E non è tutto. Secondo un nuovo studio pubblicato sulla rivista “Antiquity” della Cambridge University Press, le sculture erano dipinte anche sul retro, dove i disegni non sarebbero stati visibili al momento dell’installazione.
Da tempo si ipotizzava che i marmi del tempio dedicato alla dea Atena, risalenti al V secolo a.C., fossero di colori vivaci. Tuttavia gli studi precedenti non erano riusciti a trovare tracce di pigmento. Ora, grazie alle tecniche di imaging digitale, è stato possibile studiare le sculture del Partenone e giungere alla scoperta. “I risultati hanno superato le aspettative, rivelando una ricchezza di pitture sopravvissute”, si legge nel rapporto di “Antiquity” redatto da ricercatori del British Museum, del Kings College di Londra e dell’Art Institute di Chicago.

Il blu egiziano di 5.000 anni fa e una porpora poco nota
La ricerca ha rivelato la presenza di grandi quantità di blu egiziano su 11 sculture del frontone e su una figura. Al pigmento si è arrivati tramite una luminescenza indotta da una radiazione visibile, una tecnica di mappatura non invasiva sperimentata dall’autore principale del rapporto, il ricercatore di origine italiana Giovanni Verri.

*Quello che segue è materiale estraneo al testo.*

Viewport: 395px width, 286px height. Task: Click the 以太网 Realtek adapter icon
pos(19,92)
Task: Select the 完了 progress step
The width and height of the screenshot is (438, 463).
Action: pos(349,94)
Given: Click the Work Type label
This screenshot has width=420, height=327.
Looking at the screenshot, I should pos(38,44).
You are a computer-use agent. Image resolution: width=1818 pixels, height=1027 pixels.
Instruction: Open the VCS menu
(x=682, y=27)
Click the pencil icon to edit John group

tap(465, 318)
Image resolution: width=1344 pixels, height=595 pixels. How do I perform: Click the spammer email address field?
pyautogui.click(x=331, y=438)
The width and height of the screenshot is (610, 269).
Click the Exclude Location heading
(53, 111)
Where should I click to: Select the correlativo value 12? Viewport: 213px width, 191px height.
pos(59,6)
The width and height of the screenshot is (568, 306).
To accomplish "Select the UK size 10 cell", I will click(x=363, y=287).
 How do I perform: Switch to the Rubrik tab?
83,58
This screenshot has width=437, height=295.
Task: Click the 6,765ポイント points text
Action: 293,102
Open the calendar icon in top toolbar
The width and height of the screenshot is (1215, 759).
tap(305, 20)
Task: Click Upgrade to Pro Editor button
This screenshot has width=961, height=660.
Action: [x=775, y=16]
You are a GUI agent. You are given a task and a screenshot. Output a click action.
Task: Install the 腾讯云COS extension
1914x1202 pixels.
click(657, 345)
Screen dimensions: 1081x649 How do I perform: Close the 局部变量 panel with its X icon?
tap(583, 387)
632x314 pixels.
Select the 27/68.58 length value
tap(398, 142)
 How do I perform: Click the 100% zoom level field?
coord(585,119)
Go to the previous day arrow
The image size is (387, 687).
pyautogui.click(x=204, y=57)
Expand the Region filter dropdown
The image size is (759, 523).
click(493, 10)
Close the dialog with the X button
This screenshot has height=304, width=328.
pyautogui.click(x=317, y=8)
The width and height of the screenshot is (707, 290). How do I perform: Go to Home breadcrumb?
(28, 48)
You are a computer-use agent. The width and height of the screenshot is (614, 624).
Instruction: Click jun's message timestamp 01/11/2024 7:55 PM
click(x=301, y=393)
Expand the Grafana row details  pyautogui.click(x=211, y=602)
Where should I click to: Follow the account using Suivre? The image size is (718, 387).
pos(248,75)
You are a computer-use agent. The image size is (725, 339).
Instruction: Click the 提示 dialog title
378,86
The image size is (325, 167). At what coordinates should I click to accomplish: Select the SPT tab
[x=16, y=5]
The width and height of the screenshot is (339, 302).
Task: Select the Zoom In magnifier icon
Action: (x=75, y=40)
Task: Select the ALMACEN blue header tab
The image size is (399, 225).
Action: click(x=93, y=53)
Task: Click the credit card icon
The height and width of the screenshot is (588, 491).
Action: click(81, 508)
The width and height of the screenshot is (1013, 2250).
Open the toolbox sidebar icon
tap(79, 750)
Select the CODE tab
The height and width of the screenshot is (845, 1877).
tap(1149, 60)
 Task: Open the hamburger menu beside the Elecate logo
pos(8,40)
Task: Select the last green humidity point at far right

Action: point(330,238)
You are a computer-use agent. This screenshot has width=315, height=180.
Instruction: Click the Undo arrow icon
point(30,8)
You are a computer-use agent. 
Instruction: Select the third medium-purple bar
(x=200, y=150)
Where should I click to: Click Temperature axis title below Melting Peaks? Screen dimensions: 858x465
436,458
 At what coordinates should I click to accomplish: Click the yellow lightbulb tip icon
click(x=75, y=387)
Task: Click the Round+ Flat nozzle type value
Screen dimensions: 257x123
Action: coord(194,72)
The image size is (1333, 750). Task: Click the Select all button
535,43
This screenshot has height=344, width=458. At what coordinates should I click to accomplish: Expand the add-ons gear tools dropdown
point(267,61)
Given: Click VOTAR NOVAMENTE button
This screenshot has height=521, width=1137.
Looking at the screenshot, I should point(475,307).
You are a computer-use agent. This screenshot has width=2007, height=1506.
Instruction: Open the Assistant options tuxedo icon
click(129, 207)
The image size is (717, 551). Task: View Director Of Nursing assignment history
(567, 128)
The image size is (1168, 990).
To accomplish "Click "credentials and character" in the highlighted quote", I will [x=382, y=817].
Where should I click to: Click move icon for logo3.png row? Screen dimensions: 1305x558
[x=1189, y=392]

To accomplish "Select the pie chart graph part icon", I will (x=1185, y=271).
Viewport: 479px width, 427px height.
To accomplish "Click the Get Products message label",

La creazione del blu egiziano, composto da calcio, rame e silicio, risale a 5.000 anni fa. Era l’unico pigmento blu utilizzato in Grecia e nell’antica Roma. Sui marmi questo colore veniva usato per distinguere elementi come le onde da cui emerse Elio con il suo carro e le gambe serpentine di Cecrope, il primo mitico re di Atene. Ma il pigmento serviva anche come base da mescolare con altri pigmenti per ottenere colori marroni, grigi o con tonalità carne.
Sulle sculture del Partenone erano presenti anche pigmenti bianchi e viola. La porpora ha destato particolare interesse poiché differisce dalla nota porpora usata nell’antichità, la cd. porpora di Tiro, un pigmento molto costoso che si ottiene schiacciando un tipo particolare di lumaca di mare. Secondo Verri è possibile che quella ritrovata sulle sculture sia la stessa cui alludevano antichi trattati in greco provenienti dall’Egitto.
Perché gli Ateniesi dipinsero il Partenone
Il motivo principale che spinse gli Ateniesi a dipingere il tempio risiede, secondo gli studiosi, in una ragione estetica: sembrava più bello. Ma, aggiungono, “l’uso del colore potrebbe anche essere stato inteso per aiutare lo spettatore nell’identificazione delle figure a distanza, per scopi religiosi o anche politici”. In ogni caso, data l’importanza del monumento, è probabile che la sua colorazione sia stata d’ispirazione per la scultura policroma in tutto il mondo ellenistico.